▸ **Aim of the task**
Pick out all lines of the entries that include the word "will" and copy them.
===
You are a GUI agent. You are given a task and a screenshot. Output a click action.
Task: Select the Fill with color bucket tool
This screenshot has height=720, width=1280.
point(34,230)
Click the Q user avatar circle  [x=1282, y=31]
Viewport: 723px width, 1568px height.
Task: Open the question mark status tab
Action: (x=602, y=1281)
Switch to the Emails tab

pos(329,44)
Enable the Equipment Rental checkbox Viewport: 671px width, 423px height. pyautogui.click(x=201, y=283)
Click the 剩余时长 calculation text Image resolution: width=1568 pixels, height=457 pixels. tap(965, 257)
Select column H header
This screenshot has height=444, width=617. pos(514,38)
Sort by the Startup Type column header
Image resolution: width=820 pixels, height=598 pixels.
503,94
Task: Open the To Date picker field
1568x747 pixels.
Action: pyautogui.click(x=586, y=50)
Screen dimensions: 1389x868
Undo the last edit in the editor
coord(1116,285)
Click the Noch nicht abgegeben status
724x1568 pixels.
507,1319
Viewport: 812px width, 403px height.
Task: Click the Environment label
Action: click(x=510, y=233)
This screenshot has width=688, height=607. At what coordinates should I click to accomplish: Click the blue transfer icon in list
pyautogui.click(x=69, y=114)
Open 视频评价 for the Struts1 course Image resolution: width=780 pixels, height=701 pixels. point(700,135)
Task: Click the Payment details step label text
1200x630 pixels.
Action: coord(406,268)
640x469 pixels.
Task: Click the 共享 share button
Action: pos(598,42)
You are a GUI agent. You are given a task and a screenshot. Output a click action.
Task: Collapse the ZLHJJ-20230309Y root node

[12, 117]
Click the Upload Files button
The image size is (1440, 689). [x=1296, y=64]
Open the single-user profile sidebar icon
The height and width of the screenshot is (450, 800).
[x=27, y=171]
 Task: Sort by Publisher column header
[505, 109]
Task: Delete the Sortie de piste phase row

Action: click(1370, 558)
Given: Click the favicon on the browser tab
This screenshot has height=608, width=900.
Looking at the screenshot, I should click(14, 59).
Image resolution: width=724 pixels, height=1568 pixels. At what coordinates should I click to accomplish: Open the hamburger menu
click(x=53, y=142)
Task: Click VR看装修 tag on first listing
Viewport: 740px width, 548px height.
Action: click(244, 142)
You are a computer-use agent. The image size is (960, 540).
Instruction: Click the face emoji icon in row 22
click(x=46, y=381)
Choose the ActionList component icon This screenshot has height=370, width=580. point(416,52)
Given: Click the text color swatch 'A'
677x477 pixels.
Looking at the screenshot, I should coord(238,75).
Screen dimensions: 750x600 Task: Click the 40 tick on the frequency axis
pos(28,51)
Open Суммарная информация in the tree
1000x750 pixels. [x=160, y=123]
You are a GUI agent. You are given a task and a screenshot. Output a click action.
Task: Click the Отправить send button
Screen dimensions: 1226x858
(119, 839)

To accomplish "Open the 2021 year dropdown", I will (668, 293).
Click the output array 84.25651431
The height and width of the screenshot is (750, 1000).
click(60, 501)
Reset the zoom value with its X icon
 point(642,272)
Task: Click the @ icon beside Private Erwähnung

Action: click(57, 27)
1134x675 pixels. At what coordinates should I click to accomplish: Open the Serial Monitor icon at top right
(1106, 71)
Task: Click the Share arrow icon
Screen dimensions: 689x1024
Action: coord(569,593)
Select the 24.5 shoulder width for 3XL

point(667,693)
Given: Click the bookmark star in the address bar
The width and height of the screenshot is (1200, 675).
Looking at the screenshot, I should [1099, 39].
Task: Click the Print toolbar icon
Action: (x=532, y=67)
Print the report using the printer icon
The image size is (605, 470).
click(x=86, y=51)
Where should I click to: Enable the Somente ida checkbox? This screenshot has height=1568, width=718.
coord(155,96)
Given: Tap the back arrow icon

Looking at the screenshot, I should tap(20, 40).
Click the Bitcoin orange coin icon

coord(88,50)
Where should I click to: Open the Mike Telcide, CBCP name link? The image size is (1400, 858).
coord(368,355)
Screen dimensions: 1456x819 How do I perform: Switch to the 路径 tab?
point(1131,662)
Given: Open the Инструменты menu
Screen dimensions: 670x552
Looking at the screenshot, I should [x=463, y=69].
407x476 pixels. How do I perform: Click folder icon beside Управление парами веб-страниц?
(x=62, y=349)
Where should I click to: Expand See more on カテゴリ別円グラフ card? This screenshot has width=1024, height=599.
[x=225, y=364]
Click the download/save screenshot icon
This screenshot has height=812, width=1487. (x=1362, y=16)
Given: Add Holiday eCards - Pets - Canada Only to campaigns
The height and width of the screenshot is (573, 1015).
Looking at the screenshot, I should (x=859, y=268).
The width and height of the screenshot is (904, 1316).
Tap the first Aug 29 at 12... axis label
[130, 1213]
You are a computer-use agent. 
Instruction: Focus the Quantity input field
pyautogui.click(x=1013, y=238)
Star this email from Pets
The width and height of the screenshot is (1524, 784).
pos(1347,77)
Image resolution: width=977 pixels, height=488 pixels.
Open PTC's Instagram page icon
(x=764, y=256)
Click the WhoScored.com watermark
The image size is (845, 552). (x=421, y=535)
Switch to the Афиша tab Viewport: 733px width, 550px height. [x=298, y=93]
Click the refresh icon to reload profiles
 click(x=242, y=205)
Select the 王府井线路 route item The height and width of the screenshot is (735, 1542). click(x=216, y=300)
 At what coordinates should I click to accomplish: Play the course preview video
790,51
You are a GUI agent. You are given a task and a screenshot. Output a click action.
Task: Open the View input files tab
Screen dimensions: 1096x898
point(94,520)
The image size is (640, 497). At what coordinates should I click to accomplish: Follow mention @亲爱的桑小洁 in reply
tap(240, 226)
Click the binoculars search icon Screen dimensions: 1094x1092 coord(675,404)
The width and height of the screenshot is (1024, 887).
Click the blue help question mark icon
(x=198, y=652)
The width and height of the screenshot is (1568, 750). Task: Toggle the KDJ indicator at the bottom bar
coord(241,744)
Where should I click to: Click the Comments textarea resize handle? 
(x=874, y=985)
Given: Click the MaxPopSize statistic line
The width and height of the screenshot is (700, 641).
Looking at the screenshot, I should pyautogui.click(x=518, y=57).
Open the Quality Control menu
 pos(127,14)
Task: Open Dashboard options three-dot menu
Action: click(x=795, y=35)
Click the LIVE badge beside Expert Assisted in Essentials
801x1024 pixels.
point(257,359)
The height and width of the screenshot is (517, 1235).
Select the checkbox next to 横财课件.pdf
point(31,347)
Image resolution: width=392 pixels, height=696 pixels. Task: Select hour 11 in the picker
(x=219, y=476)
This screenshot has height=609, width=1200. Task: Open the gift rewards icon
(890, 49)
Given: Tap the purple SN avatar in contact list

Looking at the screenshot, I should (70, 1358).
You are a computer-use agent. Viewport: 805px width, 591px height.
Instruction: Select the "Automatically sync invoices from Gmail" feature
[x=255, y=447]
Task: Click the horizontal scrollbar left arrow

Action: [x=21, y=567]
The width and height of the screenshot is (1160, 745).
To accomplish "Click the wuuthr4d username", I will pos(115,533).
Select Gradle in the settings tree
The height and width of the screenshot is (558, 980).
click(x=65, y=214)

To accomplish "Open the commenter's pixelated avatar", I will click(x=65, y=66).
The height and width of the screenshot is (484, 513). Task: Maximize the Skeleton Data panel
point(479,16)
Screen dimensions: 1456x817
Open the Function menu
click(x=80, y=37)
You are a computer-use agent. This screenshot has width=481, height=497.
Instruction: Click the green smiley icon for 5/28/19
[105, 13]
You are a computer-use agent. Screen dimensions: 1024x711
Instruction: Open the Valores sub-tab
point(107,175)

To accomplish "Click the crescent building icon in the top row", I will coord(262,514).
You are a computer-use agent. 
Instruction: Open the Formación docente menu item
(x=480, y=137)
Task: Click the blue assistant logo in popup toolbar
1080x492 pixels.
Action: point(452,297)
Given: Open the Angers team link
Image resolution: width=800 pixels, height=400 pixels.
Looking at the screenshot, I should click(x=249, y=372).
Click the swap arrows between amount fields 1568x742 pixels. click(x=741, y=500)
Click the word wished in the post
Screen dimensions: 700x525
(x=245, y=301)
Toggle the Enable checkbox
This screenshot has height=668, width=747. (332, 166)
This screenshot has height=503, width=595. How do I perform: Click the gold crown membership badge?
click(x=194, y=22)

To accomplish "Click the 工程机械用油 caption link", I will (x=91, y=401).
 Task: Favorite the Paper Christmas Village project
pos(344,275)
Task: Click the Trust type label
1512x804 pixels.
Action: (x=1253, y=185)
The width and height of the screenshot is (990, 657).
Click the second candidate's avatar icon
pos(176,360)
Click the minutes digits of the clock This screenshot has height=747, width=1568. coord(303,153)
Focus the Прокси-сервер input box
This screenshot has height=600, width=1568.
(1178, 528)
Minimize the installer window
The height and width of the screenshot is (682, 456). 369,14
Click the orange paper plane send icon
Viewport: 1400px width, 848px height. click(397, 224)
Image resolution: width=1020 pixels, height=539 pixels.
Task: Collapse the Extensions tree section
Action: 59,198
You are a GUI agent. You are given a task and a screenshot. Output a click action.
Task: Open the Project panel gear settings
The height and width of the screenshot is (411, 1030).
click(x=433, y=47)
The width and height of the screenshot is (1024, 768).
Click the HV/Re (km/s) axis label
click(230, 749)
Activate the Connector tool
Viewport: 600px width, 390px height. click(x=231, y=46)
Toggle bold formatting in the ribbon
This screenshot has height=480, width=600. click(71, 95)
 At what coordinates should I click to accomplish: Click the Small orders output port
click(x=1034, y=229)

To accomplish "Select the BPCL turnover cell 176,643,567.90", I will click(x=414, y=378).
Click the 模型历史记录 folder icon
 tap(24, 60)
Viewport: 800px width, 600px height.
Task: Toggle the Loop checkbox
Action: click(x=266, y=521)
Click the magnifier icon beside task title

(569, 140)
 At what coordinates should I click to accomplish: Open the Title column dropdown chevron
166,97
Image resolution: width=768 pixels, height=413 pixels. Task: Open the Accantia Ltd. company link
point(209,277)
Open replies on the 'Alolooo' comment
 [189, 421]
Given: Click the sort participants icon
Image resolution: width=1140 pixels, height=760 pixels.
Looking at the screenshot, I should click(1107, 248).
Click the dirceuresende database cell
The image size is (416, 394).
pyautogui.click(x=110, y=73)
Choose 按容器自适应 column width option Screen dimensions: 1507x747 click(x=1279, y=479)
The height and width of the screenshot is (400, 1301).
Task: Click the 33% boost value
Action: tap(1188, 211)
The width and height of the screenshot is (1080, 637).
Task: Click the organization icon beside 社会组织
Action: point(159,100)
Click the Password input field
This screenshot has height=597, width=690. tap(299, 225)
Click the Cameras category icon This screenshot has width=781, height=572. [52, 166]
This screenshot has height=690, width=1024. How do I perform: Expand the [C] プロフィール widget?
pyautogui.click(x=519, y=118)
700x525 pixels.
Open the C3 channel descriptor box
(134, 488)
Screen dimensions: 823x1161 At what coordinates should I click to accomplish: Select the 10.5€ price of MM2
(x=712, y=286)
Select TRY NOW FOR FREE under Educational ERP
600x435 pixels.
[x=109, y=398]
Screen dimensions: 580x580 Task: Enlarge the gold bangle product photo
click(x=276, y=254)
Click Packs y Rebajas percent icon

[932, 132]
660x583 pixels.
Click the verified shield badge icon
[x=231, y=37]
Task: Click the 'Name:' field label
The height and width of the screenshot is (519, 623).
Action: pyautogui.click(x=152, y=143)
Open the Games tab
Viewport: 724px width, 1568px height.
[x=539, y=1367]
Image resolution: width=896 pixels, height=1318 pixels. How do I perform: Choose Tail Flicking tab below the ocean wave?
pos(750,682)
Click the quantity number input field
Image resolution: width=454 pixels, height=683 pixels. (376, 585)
===
▸ **Result of this task**
To accomplish "Open the 2021 year dropdown", I will (668, 293).
To accomplish "Click the wuuthr4d username", I will pos(115,533).
To accomplish "Open the commenter's pixelated avatar", I will click(x=65, y=66).
To accomplish "Click the crescent building icon in the top row", I will coord(262,514).
To accomplish "Click the 工程机械用油 caption link", I will (x=91, y=401).
To accomplish "Select the BPCL turnover cell 176,643,567.90", I will click(x=414, y=378).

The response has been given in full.